From: Igor Mammedov <imammedo@redhat.com>

Max memslot size supported by kvm on s390 is 8Tb,
move logic of splitting RAM in chunks upto 8T to KVM code.

This way it will hide KVM specific restrictions in KVM code
and won't affect board level design decisions. Which would allow
us to avoid misusing memory_region_allocate_system_memory() API
and eventually use a single hostmem backend for guest RAM.

Signed-off-by: Igor Mammedov <imammedo@redhat.com>
Message-Id: <20190924144751.24149-4-imammedo@redhat.com>
Reviewed-by: Peter Xu <peterx@redhat.com>
Acked-by: Paolo Bonzini <pbonzini@redhat.com>
Signed-off-by: Christian Borntraeger <borntraeger@de.ibm.com>
---
 accel/kvm/kvm-all.c      | 122 +++++++++++++++++++++++++--------------
 include/sysemu/kvm_int.h |   1 +
 2 files changed, 80 insertions(+), 43 deletions(-)

diff --git a/accel/kvm/kvm-all.c b/accel/kvm/kvm-all.c
index ff9b95c0d103..aabe097c410f 100644
--- a/accel/kvm/kvm-all.c
+++ b/accel/kvm/kvm-all.c
@@ -140,6 +140,7 @@ bool kvm_direct_msi_allowed;
 bool kvm_ioeventfd_any_length_allowed;
 bool kvm_msi_use_devid;
 static bool kvm_immediate_exit;
+static hwaddr kvm_max_slot_size = ~0;
 
 static const KVMCapabilityInfo kvm_required_capabilites[] = {
     KVM_CAP_INFO(USER_MEMORY),
@@ -437,7 +438,7 @@ static int kvm_slot_update_flags(KVMMemoryListener *kml, KVMSlot *mem,
 static int kvm_section_update_flags(KVMMemoryListener *kml,
                                     MemoryRegionSection *section)

DATASET CONTENT:
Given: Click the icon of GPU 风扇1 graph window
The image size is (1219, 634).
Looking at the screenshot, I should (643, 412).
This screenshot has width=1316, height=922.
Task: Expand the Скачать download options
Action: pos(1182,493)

TASK INSTRUCTIONS:
1. According to the KVM memslot patch, what is the maximum memslot size that KVM supports on s390?
2. Name every person who appears in a Signed-off-by, Reviewed-by, or Acked-by line of the KVM memslot patch, listing each person only once.
3. Pick up the KVM memslot patch after its last line and keep writing the diff from that point.
The items were taken from a different source than the patch.

RESULTS:
1. 8Tb

2. Igor Mammedov, Peter Xu, Paolo Bonzini, Christian Borntraeger

3.
 {
-    hwaddr start_addr, size;
+    hwaddr start_addr, size, slot_size;
     KVMSlot *mem;
     int ret = 0;
 
@@ -448,13 +449,18 @@ static int kvm_section_update_flags(KVMMemoryListener *kml,
 
     kvm_slots_lock(kml);
 
-    mem = kvm_lookup_matching_slot(kml, start_addr, size);
-    if (!mem) {
-        /* We don't have a slot if we want to trap every access. */
-        goto out;
-    }
+    while (size && !ret) {
+        slot_size = MIN(kvm_max_slot_size, size);
+        mem = kvm_lookup_matching_slot(kml, start_addr, slot_size);
+        if (!mem) {
+            /* We don't have a slot if we want to trap every access. */
+            goto out;
+        }
 
-    ret = kvm_slot_update_flags(kml, mem, section->mr);
+        ret = kvm_slot_update_flags(kml, mem, section->mr);
+        start_addr += slot_size;
+        size -= slot_size;
+    }
 
 out:
     kvm_slots_unlock(kml);
@@ -527,11 +533,15 @@ static int kvm_physical_sync_dirty_bitmap(KVMMemoryListener *kml,
     struct kvm_dirty_log d = {};
     KVMSlot *mem;
     hwaddr start_addr, size;
+    hwaddr slot_size, slot_offset = 0;
     int ret = 0;
 
     size = kvm_align_section(section, &start_addr);
-    if (size) {
-        mem = kvm_lookup_matching_slot(kml, start_addr, size);
+    while (size) {
+        MemoryRegionSection subsection = *section;
+
+        slot_size = MIN(kvm_max_slot_size, size);
+        mem = kvm_lookup_matching_slot(kml, start_addr, slot_size);
         if (!mem) {
             /* We don't have a slot if we want to trap every access. */
             goto out;
@@ -549,11 +559,11 @@ static int kvm_physical_sync_dirty_bitmap(KVMMemoryListener *kml,
          * So for now, let's align to 64 instead of HOST_LONG_BITS here, in
          * a hope that sizeof(long) won't become >8 any time soon.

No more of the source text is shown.